Hostile Takeover/Just Business

This three-hander satire on black economic empowerment, was my first play produced by the Market Theatre and was my first play on the Main Programme of the National Arts Festival where it premiered in 2005. I subsequently reworked the script, and it was staged with its new title, Just Business, at Artscape in 2012.

Mr Green owns a strip-club.  In fact, he owns three.  He’s a businessman.  A very successful businessman.  So successful that he’s the target for a takeover by former MP, Johnny Mabuso.  Mabuso’s now a black empowerment player.  He’s backed by a Chinese consortium.  Mr Green’s not keen on black economic empowerment.  Broad-based or otherwise.  He runs a club selling broads.  That’s good enough for him.

Enter Nkosi. Nkosi runs a removals company. One that specialises in the removal of people from society. Permanently. He’s been hired to facilitate a hostile takeover of Mr Green’s company.

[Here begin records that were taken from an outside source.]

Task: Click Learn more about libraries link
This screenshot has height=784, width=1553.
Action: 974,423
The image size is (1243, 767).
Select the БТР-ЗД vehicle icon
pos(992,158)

Two businesses on the edge of the legal framework collide in this fast-paced thriller, a biting satire on economic power and black economic empowerment in contemporary South Africa.

The play is a satire on the South African economy and particularly the practice of black economic empowerment. The title refers both to everyday economic jargon and the manner in which a particular entrepreneur intends to take over a company he desires.

History

After the success of Green Man Flashing at the 2003 National Arts Festival, I was inspired to submit another work to the PANSA Festival of Reading of New Writing that was the spring board for Green Man Flashing the previous year.

I completed the first draft of Hostile Takeover in three weeks to make it by the PANSA deadline for submissions. However, after some murmurings the previous year about a possible “hometown decision “ given my then-status as PANSA General Secretary, I submitted Hostile Takeover into the PANSA competition under a pseudonym, Peter September.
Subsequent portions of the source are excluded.